箱の男【第1巻】のあらすじ
舞台は、平穏な住宅街の一軒家。
2025年、その一室で箱に入った男の死体が発見されます。
物語は十数年前の2012年へと遡り、5歳の少女・由美子の視点で描かれます。
由美子の家には、巨大な箱の中で暮らす父親がいます。
食事もトイレも、すべて箱の中で完結するという異様な生活。
それでも幼い由美子にとって、パパは大好きな存在でした。
しかし成長とともに、由美子は自分の家庭の「異常さ」を否応なく意識し始め、やがて母・香織が隠してきた〇〇〇〇〇な真実へと近づいていくのです。
幼い由美子が見ていた「普通」の風景
5歳の由美子にとって、箱の中に住むパパは当たり前の存在でした。
友達の家とは少し違うけれど、優しいパパと穏やかなママに囲まれた日常は、彼女にとって疑いようのない「幸せ」だったのです。
この序盤の描写が、後の展開の恐ろしさを際立たせる巧みな伏線になっています。
読者は由美子と同じ目線で「普通」を体験させられるからこそ、真実が明かされたときの衝撃が何倍にもふくれ上がるのです。
成長とともに芽生える「違和感」
小学校を卒業し、中学生になった由美子。
思春期を迎えた彼女の目には、父親の存在がだんだんと〇〇〇〇〇なものに映り始めます。
友人の幸子に家の秘密を知られてしまったことで、二人の間に距離ができてしまうシーンは、胸が締め付けられるほど切ないです。

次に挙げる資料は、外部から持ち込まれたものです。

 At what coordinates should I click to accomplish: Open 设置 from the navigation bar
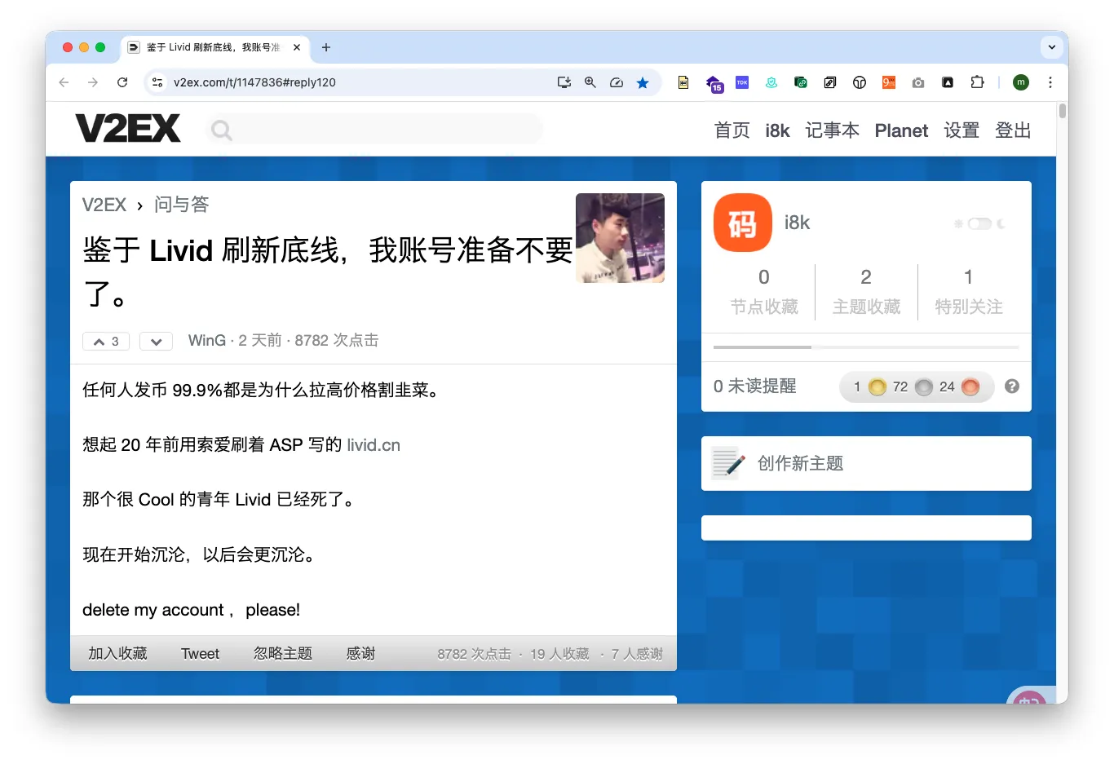tap(961, 130)
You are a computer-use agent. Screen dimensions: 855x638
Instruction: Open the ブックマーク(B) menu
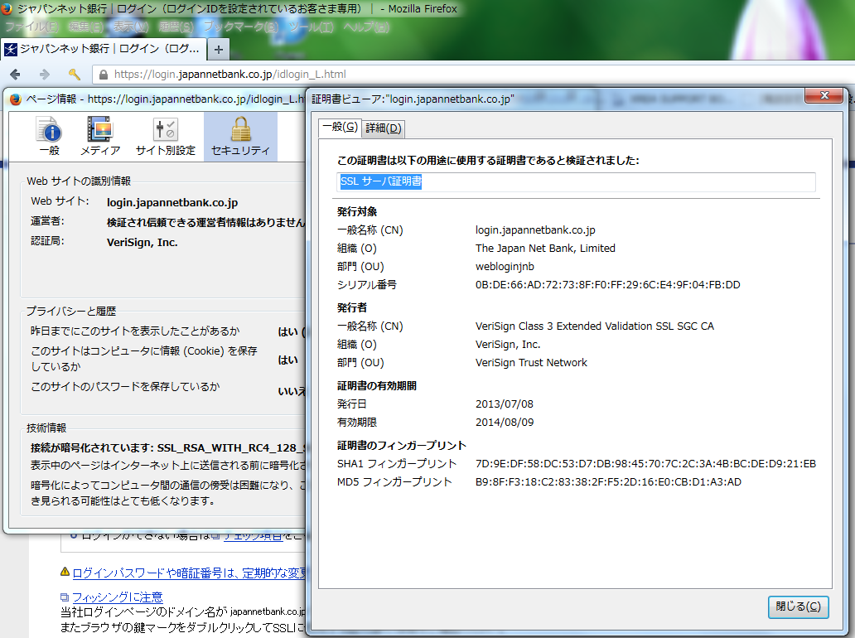pos(240,27)
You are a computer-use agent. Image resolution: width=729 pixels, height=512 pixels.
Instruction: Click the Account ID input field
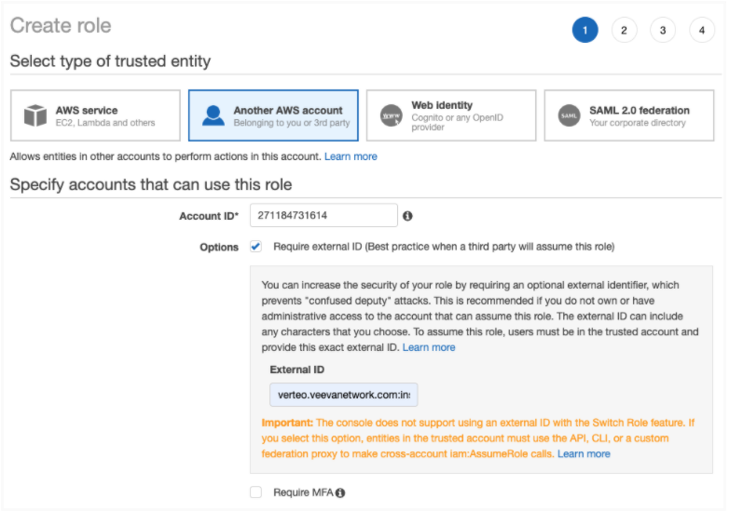pos(323,216)
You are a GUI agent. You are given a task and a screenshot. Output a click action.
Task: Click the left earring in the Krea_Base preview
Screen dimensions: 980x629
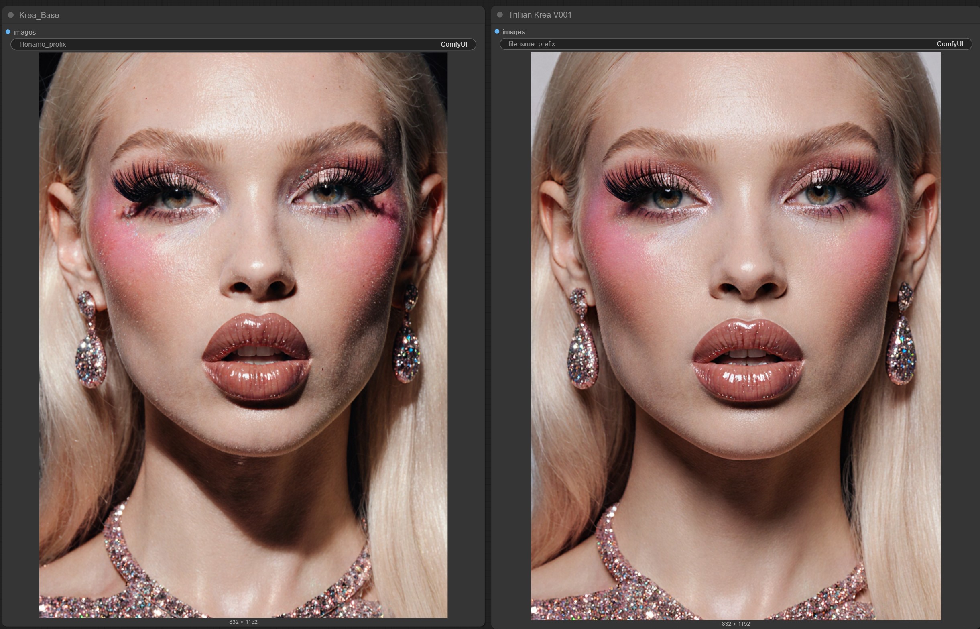[90, 339]
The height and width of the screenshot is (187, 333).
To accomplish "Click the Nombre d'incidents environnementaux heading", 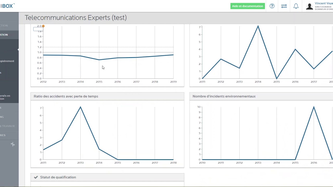I will [224, 96].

「普通でいたい」という由美子の願いと、どうにもならない現実のギャップが、読者の心にじわじわと刺さってきます。
母・香織が隠していた〇〇〇〇〇な秘密
物語が大きく動くのは、
由美子が母・香織の留守中に部屋を調べたときです。
そこで発覚したのは、母の名前が「香織」ではないかもしれないという衝撃の事実。
さらに、香織が箱の男に対してどのような態度を取っていたのかが少しずつ明らかになっていきます。

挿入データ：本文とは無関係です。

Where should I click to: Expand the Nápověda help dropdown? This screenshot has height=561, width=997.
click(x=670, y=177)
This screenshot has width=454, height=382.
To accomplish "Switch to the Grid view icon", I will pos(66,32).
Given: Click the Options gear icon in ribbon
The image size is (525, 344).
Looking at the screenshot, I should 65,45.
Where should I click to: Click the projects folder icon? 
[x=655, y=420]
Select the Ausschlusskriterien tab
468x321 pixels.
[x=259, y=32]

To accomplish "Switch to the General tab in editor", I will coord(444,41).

守っているのか、それとも〇〇〇〇〇しているのか・・・?
その境界線が曖昧なまま描かれる香織の姿は、ただの悪役では片付けられない複雑さを持っています。
第1巻を読み終えて:これは「家族」の物語だ
『箱の男』の第1巻のネタバレを追ってきましたが、この作品が本当に怖いのは、モンスターや幽霊が出てくるからではありません。

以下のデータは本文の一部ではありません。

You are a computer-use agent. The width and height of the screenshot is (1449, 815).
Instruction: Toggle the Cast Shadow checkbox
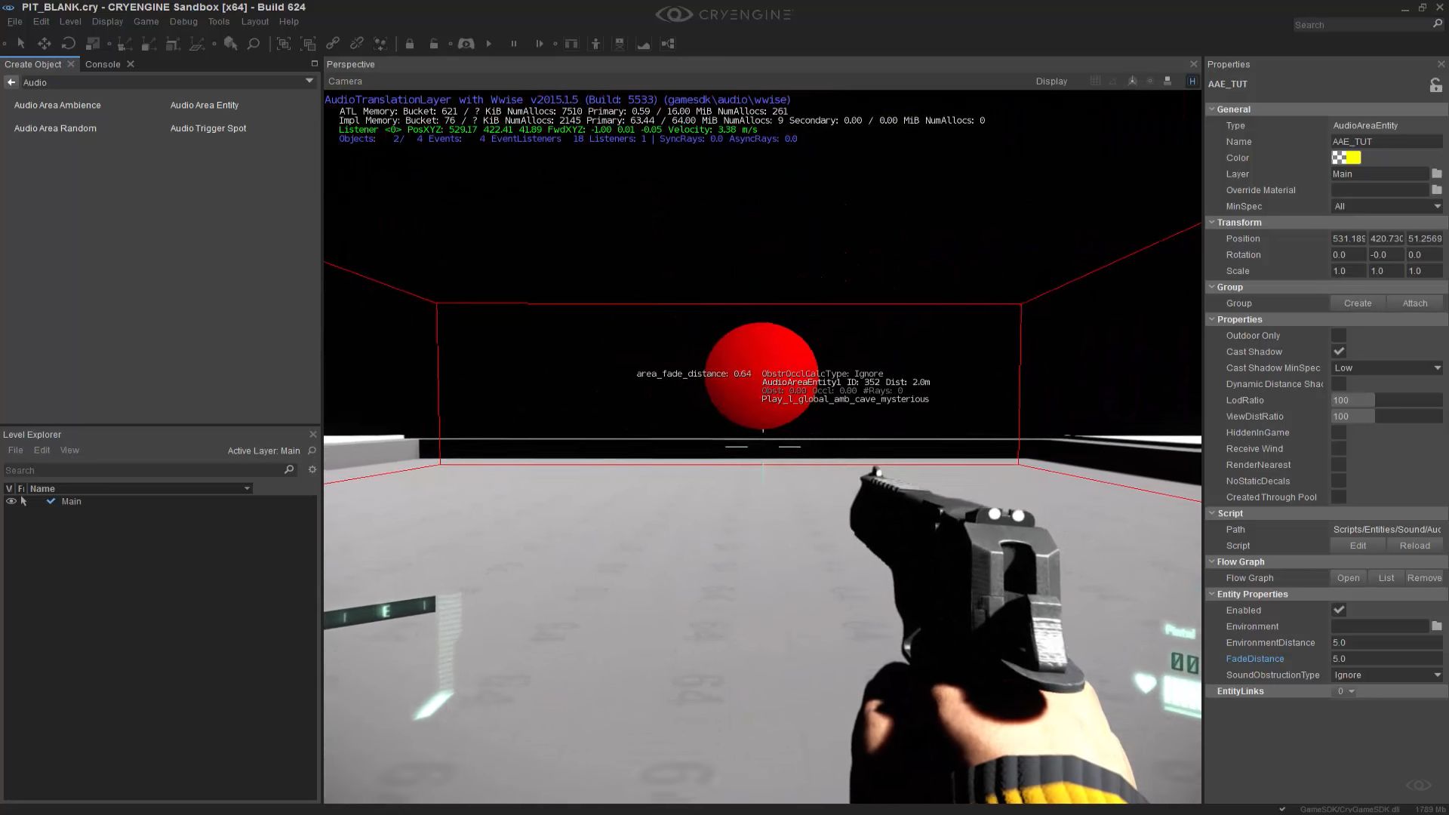[x=1339, y=352]
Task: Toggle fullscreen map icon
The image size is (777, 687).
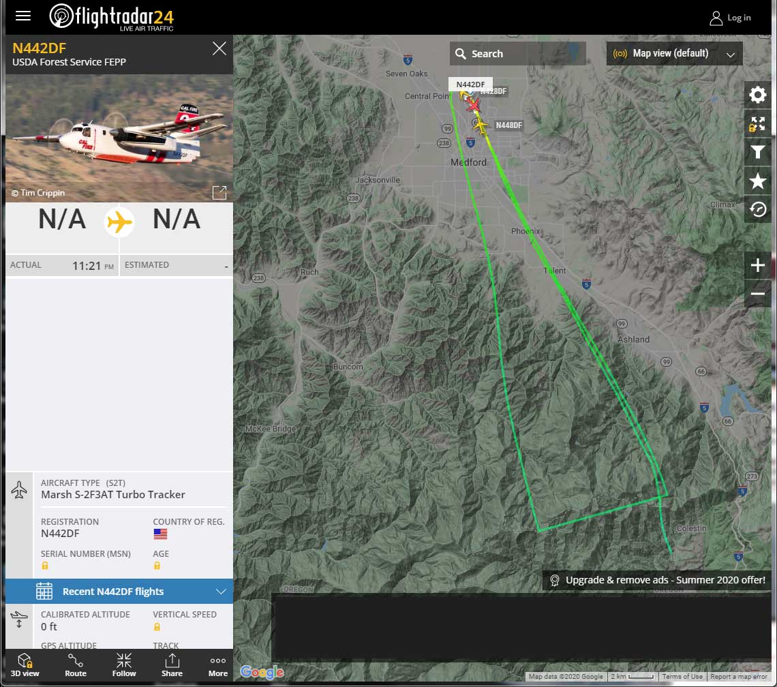Action: coord(757,123)
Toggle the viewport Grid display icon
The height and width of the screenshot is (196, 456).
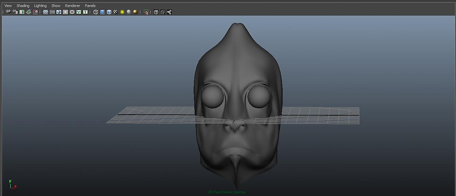pos(46,12)
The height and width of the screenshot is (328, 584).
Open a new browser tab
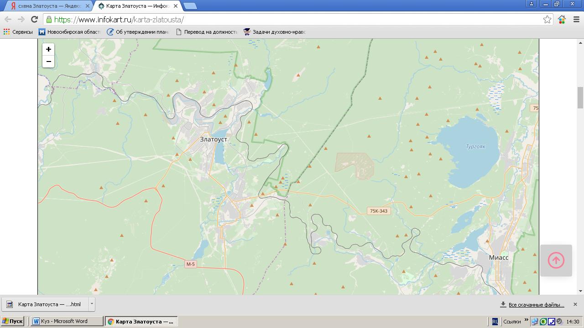(190, 6)
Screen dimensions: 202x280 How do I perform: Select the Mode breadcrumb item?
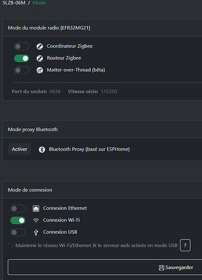[x=39, y=3]
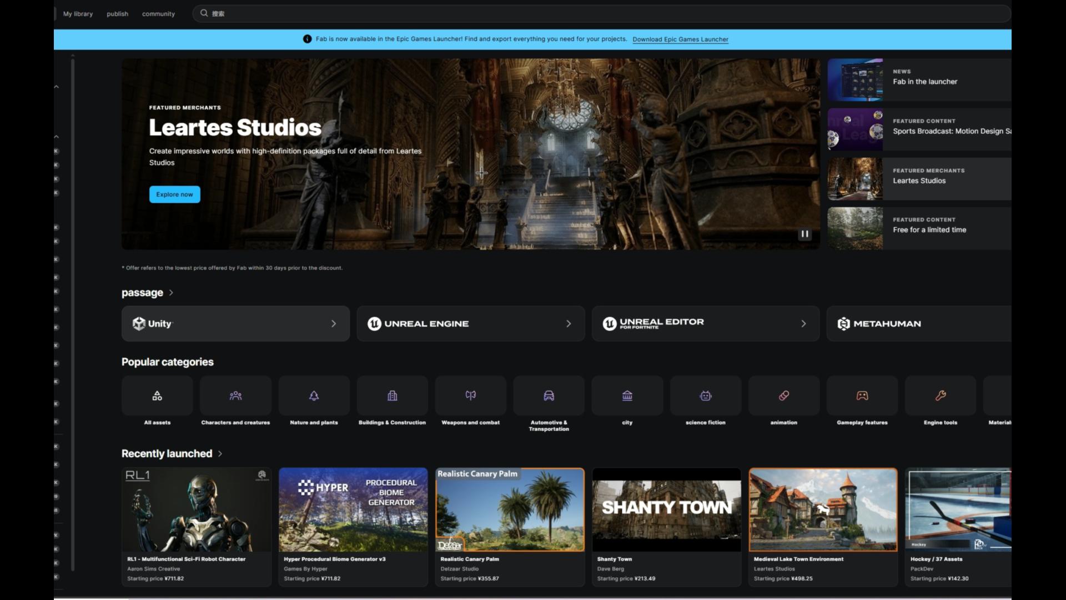Open the Recently launched section arrow
The width and height of the screenshot is (1066, 600).
(x=220, y=454)
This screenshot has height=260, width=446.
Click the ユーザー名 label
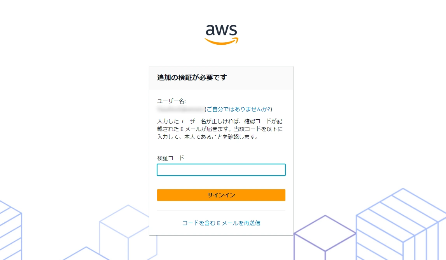(171, 101)
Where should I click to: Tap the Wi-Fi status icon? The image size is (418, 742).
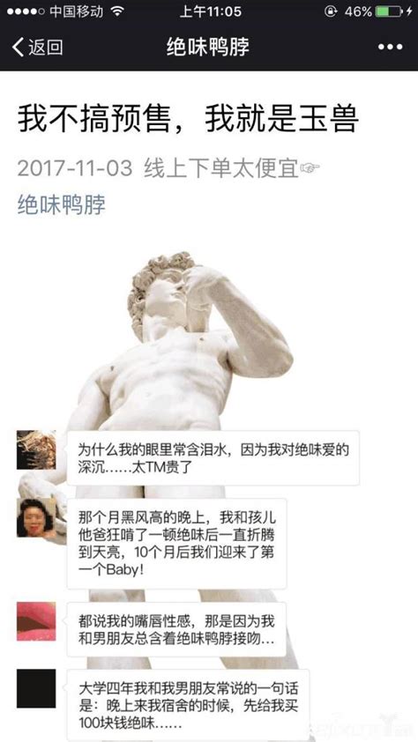(116, 11)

「家族」という名のもとに、どれほど歪んだ現実が成立してしまうのか・・・?
その恐ろしさが、一コマ一コマに丁寧に刻み込まれているのです。
由美子が18歳で知ることになる〇〇〇〇〇な真実は、第1巻ではまだ全貌が見えません。
だからこそ、続きが気になって仕方がない。
SNSで「読む手が止まらない」と話題になったのも、納得の一言です。